## Task 1
In the text on bamboo forestry, how much forest did Africa lose each year between 2000 and 2005?
## Task 2
Resume the text on bamboo forestry from the point where it stops.

## Extract
[Start of section]
The social and economic benefits of bamboo forestry are steadily becoming more recognized around the globe. Already, trade organizations and government programs have been pushing for broad based utilization of the resource in certain areas of Asia and the Pacific, namely the Philippines and India. Now there are fresh indications of bamboo advocacy in another area where it is badly needed.
Togbe Akliku Ahorney II, the Environmental Officer for the Volta region of the nation of Ghana, recently issued a statement to the Ghana News Agency in which he insisted that local political parties must give due attention to environmental issues. Specifically, Ahorney emphasized the depletion of forest reserves throughout Ghana, recommending that the government focus on lesser known timber species as a way of preserving and recovering depleted forest resources.
Throughout West Africa, some ninety percent of the original forest land has been lost. The rate of deforestation for the continent as a whole is second only to South America and exceeds the global average by four times. Between 2000 and 2005, Africa lost over four million hectares of forest per year, or about ten million acres. Generally speaking, this awful trend is attributable to slash-and-burn techniques clearing way for agricultural land. Beyond that, the situation is made worse by a further lack of sustainable agricultural practices, such as efficient use of fertilizers, as well as by the virtual absence of local land rights and land management.
[End of section]
## Source data
[Start of section]
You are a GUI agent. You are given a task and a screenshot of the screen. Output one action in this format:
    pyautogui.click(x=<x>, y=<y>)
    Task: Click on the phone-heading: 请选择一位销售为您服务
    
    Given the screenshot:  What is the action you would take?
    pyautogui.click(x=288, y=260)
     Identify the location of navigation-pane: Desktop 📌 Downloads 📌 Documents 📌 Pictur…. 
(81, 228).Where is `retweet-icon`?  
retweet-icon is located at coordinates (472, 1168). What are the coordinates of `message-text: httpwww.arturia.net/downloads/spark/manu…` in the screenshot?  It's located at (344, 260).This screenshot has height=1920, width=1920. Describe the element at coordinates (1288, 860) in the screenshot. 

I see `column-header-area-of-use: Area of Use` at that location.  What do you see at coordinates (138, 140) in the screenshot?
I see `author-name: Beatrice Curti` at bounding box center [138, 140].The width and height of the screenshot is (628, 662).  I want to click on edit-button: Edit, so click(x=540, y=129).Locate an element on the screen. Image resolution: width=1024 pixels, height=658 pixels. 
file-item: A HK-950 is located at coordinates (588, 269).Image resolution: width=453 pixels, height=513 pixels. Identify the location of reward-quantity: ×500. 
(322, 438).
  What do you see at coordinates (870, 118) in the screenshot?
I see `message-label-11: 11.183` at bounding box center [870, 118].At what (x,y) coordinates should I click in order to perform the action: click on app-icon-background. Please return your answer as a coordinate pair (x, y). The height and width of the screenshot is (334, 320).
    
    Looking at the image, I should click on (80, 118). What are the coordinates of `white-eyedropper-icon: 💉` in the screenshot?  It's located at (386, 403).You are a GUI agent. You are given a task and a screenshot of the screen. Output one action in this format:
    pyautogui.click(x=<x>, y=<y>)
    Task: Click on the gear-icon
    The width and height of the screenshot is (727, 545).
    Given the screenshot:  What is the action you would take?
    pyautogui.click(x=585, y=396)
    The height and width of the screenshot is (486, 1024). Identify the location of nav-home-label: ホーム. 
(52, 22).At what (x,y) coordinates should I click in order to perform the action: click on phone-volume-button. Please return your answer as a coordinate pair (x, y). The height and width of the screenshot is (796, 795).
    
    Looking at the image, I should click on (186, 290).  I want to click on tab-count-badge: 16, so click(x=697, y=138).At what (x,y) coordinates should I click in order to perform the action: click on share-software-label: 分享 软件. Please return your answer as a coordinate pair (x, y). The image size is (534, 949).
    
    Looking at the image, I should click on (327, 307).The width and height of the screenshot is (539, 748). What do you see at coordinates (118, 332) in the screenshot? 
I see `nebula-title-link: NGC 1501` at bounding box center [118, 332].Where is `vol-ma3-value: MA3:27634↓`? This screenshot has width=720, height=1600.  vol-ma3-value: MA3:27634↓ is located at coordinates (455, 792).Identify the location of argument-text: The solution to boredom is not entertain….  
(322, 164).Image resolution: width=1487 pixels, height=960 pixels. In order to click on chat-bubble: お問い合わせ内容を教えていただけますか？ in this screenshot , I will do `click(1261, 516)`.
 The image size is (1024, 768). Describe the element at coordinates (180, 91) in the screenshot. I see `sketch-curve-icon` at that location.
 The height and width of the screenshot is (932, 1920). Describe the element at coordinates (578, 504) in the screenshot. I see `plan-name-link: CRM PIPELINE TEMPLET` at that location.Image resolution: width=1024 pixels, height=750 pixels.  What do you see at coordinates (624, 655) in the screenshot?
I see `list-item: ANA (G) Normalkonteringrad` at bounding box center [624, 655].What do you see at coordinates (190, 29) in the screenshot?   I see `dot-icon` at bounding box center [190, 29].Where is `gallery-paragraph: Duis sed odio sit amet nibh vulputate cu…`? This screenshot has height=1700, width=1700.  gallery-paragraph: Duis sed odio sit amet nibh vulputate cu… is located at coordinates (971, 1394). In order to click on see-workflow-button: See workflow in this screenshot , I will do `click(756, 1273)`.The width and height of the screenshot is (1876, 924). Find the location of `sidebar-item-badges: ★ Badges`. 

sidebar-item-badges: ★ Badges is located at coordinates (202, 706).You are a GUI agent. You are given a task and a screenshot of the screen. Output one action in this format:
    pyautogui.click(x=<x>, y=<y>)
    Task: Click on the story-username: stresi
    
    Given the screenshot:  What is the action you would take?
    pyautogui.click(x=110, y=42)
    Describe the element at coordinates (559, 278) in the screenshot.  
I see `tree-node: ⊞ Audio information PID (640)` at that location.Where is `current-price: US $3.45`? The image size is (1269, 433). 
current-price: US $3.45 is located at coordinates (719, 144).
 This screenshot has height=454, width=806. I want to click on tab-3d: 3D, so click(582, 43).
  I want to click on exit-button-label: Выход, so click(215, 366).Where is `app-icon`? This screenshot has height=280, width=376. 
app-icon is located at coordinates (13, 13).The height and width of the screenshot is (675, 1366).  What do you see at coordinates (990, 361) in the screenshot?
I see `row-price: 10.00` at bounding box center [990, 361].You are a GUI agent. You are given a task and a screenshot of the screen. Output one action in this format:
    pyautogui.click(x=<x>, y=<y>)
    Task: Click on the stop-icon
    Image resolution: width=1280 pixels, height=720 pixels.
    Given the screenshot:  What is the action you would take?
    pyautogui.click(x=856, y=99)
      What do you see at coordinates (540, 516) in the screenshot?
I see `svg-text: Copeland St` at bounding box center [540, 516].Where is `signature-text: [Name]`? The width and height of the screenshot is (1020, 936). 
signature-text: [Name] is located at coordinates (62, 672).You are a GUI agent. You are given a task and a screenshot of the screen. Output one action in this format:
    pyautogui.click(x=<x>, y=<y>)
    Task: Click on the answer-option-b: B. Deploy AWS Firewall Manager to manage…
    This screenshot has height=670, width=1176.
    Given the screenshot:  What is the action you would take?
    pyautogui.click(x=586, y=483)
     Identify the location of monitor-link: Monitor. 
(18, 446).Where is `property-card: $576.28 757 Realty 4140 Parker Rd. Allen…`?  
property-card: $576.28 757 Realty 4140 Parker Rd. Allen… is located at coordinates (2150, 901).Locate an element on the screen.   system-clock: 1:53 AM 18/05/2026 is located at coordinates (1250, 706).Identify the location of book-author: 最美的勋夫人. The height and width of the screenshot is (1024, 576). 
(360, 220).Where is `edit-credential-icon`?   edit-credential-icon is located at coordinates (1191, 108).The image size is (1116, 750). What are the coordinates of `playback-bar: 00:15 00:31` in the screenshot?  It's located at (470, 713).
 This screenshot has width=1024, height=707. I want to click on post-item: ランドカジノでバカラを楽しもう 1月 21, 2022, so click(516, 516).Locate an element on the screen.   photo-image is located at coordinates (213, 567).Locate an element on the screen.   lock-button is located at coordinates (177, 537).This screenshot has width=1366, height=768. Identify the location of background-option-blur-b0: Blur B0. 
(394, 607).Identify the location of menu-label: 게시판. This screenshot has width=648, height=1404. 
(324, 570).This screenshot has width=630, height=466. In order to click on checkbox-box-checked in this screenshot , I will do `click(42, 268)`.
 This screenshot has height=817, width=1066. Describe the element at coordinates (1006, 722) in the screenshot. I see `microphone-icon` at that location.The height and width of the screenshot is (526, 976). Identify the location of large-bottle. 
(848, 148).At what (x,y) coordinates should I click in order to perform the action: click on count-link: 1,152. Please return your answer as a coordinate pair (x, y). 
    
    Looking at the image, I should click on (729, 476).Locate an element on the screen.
[End of section]
## Your response 1
Africa lost over four million hectares of forest per year, or about ten million acres.

## Your response 2
Naturally, this situation has consequences for local populations and the local ecology, and also for the rest of the globe. For instance, it has been show to contribute to lower levels of rainfall in the remaining African rainforests, which extends the consequent threats to resource scarcity beyond timber resources. Of course, this is still something that is needed by local populations, and it is mainly for that purpose that bamboo and other relatively unfamiliar timbers might step in. It only directly addresses a small selection of the causes behind this rampant deforestation, but it could be a meaningful step in the direction of broad-based reform. As ever, the presence of this sort of advocacy heralds the sort of awareness and conviction that can snowball into a greater trend of ecological sustainability.
Bamboo resources can play into more than just the fostering of political will, though. If bamboo proves popular as a timber, and potentially as a source of food or medicine, or a raw material for bamboo clothing and other goods, then bamboo agroforestry might well be an element of future improvements to African agricultural practices. That is, bamboo can be grown in close proximity with other crops, allowing for the existing demand for agricultural land to be satisfied at the same time that timber resources are replenished, and with them the greenhouse gas-reducing capabilities of the lost forest land.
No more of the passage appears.